Sole Paragraph - In the hypotheses provided under art. 136 of Law nº 6404/76, the first call to the General Meeting shall be made at least thirty (30) days in advance, and the second call at least ten (10) days in advance.

Art. 15 - The General Meeting shall be called to order by the Company's Chief Executive Officer or by an expressly appointed proxy, with specific authority therefore and shall then elect the meeting officers, namely a chairman and a secretary, chosen among the shareholders present.

Sole Paragraph - The evidence of shareholder status shall comply with article 126 of Law 6404/76; owners of uncertified or deposited shares shall deposit with the Company's main office their identity document and respective proxy, when needed, and the receipt/statement issued by the depository institution, no later than five (5) working days before the general meeting.

Art. 16 - The General Meeting transaction of business and decisions shall be recorded in minutes, signed by the meeting officers and the shareholders present representing, at least, the majority required for passing decisions.

Paragraph 1 - The minutes shall be recorded as an abstract of the facts, including disagreements and challenges.

Paragraph 2 - Except as otherwise decided by the Meeting, the minutes shall be published without the shareholders' signatures.

Art. 17 - Every year, in the first four months following the end of the fiscal year, a regular General Meeting shall be convened to:

I. Receive the management accounts; examine, discuss and vote on the financial statements;

II. Decide on the destination of the net income for the year and the distribution of dividends; and

III. Elect the members of the Statutory Audit Committee and, when applicable, the Directors.

Art. 18 - A Special General Meeting shall be convened whenever the Company interests so require.

CHAPTER IV

COMPANY MANAGEMENT

SECTION I

GENERAL

Art. 19 - The Company shall be managed by the Board of Directors and by the Executive Officers.

Paragraph 1 - The Board of Directors, a collegial decision organ, shall carry out the high management of the Company.

Paragraph 2 - The Executive Officers are the Company 's representative and executive organ, and each one of them shall act within his/her respective scope of authority.

Paragraph 3 - The statutory duties and powers vested by law on each management organ cannot be assigned to the other.

Art. 20 - Managers are installed by signing the respective installation records in the Board of Directors or Executive Officers Meeting Minutes Book, as the case might be.

Art. 21 - The Company managers shall adopt the “Policy of Disclosure and Use of Information and of Securities Trading” Manual, by signing the respective Affidavit of Commitment.

Art. 22 - The managers' term of office shall be three (3) fiscal years. Reelection is allowed.

Sole Paragraph – The managers' term of office shall be considered extended until their elected successors are installed.

SECTION II

BOARD OF DIRECTORS

Art. 23 – In addition to the duties provided by law, the Board of Directors is charged with:

I. Approving the Company's annual budget, as well as that of its controlled companies, in addition to the goals action plan and business strategy plan for the period covered by the budget;

II. Deciding on the Company's capital increase up to the authorized limit, as provided in article 6 hereof.

__Data provided__.
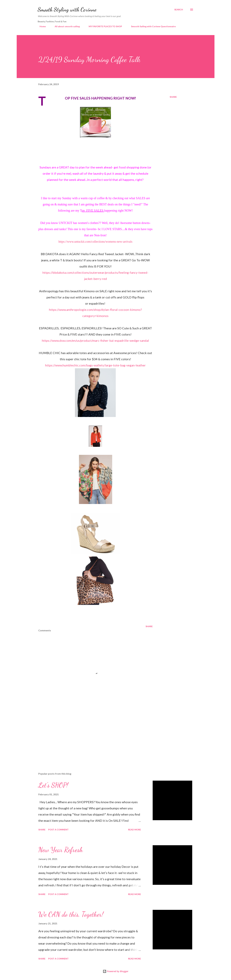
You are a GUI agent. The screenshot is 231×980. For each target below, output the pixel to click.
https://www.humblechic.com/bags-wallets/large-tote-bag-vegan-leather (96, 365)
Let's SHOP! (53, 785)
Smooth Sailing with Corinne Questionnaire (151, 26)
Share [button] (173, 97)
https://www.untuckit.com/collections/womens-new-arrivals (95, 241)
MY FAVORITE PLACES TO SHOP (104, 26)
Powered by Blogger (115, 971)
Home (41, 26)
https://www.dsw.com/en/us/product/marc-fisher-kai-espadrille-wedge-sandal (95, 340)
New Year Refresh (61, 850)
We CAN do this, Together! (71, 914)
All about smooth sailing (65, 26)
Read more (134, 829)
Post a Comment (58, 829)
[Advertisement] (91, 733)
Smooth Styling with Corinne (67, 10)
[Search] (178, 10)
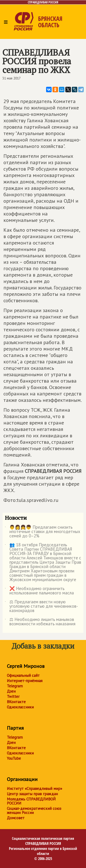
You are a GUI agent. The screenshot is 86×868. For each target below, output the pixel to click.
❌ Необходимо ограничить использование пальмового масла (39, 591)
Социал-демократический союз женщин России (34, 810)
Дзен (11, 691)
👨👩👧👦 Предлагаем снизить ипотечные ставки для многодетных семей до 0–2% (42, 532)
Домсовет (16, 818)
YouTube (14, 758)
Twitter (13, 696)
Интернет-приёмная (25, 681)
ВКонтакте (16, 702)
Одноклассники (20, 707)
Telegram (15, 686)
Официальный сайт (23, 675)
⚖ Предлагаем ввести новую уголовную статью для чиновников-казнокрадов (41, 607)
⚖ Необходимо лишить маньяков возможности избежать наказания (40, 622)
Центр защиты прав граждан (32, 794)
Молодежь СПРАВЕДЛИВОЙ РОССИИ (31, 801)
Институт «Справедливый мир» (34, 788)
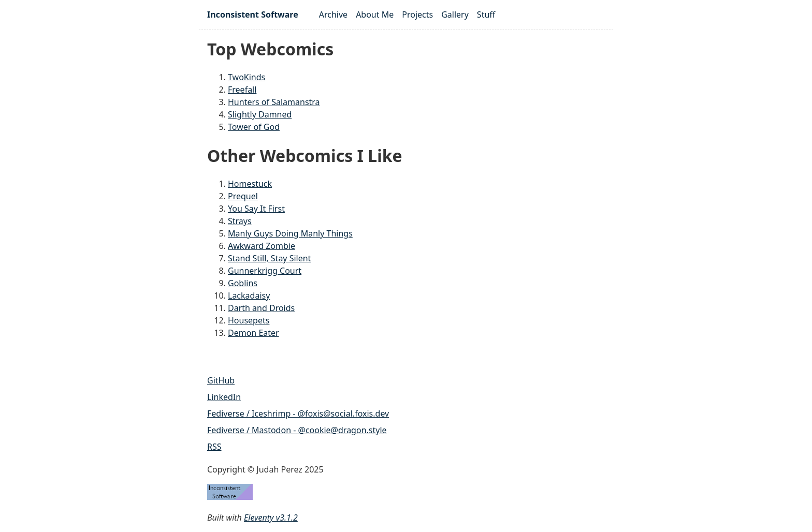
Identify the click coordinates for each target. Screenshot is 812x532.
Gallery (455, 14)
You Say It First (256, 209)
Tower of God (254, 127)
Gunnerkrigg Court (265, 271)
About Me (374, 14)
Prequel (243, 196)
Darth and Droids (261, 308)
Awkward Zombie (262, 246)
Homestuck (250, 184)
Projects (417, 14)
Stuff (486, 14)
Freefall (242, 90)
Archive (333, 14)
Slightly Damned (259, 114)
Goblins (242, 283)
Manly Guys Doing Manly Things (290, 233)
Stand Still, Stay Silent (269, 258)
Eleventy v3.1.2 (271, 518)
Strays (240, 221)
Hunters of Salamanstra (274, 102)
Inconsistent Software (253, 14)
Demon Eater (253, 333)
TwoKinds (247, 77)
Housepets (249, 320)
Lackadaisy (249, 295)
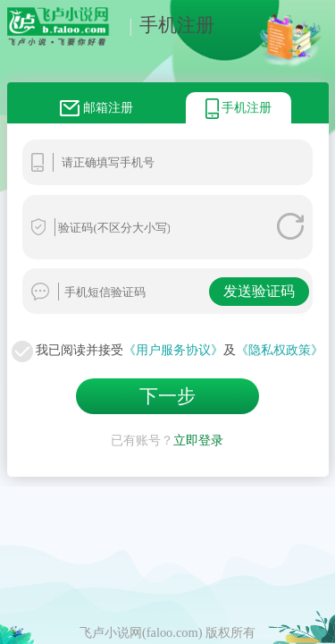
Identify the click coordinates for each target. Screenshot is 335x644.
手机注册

__Task set__.
A. Answer these questions using the company bylaws text:
(i) Under the hypotheses of art. 136 of Law nº 6404/76, at least how many days in advance must the second call to the General Meeting be made?
(ii) Who calls the General Meeting to order?
(iii) How long is the managers' term of office?
B. Write a continuation of the company bylaws text, picking up after its final numbered item.

__Answer set__.
A.
(i) At least ten (10) days in advance.
(ii) The Company's Chief Executive Officer or an expressly appointed proxy with specific authority.
(iii) Three (3) fiscal years, with reelection allowed.

B.
III. Authorizing the issue of commercial papers;

IV. Deciding, when so empowered by the General Meeting, on the conditions for the issue of debentures, as provided under paragraph 1, article 59 of Law nº 6404/76;

V. Authorizing the sale of treasury debentures, inclusive convertible debentures issued by the Company;

VI. Authorizing the purchase of Company shares, for the purposes of cancellation or holding them as treasury shares for later sale;

VII. Approving the purchase or sale by the Company of its interest in other companies, except in the case provided in item XI of article 13 hereof;

VIII. Authorizing the swap of shares and other securities convertible into shares issued by the controlled companies;

IX. Authorizing the sale or encumbrance of permanent assets items excepting the divestiture and donation of cellular mobile stations;

X. Approving in advance any short-term agreements, with a term equal to or below twelve (12) months, between the Company or its controlled companies, and the controlling shareholder or controlled, affiliated, under common control or holding companies of the latter, or companies in any way related to the Company.

XI. Authorizing the purchase of permanent assets items the individual value of which surpasses two per cent (2%) of the Company's shareholders' equity stated in the last annual Balance Sheet;

XII. Authorizing the waiving of preemptive rights to shares, convertible debentures or subscription bonus issued by its controlled companies;

XIII. Authorizing the granting of collateral or personal security by the Company in behalf of third parties or controlled companies;

XIV. Authorizing the performance of free acts, for the benefit of employees or the community, in view of the Company's social responsibilities; the provision of guaranties to employees in the case of interstate and/or intermunicipal transfers does not depend on advance approval by the do Board of Directors;

XV. Approving loans, financing, and lease agreements and the issue of promissory notes to an amount exceeding two per cent (2%) of the Company's shareholders' equity, as well as that of its controlled companies;

XVI. Authorizing investment in new ventures or the opening of a subsidiary;

XVII. Deciding on the approval of a Depositary Receipts program;

XVIII. Submitting to the approval of the General Meeting any business or operation included in those mentioned in item XVII, article 13 of these Articles;

XIX. Authorizing the Company, its controlled and affiliate companies to execute, amend or cancel Shareholders' Agreements;

XX. Approving the Company's supplementary pension plan and collective agreements;

XXI. Approving the Board of Directors rules of conduct;

XXII. Approving any Executive Officers' proposal concerning the Company's Bylaws and its organizational chart, including the scope of authority and specific duties of its Executive Officers;

XXIII. Apportioning the total remuneration set forth by the General Meeting among the Company Directors and Executive Officers, determining their individual remuneration;

XXIV. Establishing the guidelines for Company proxies' vote in the General Meetings of its controlled or affiliated companies;

XXV. Electing and removing, at any time, the Executive Officers, including the Chief Executive Officer, determining their specific duties in compliance with the provisions of these Articles, and also approving the creation of new Executive Officer positions, as the case might be, the assignment of other duties to Executive Officers and any other changes in the number and duties of the Executive Officers;

XXVI. Appointing the Company's representatives in the management of the companies in which it has an interest;

XXVII. Carrying out any other activities assigned to it by the General Meeting; and

XXVIII. Approving the hiring of external consultants by the Company.

XXIX. Deciding the cases not provided for herein and performing other duties not assigned to another Company organ by law or by these Articles.

Art. 24 - The Board of Directors is composed from three (3) to 05 (five) members, including the Chairman.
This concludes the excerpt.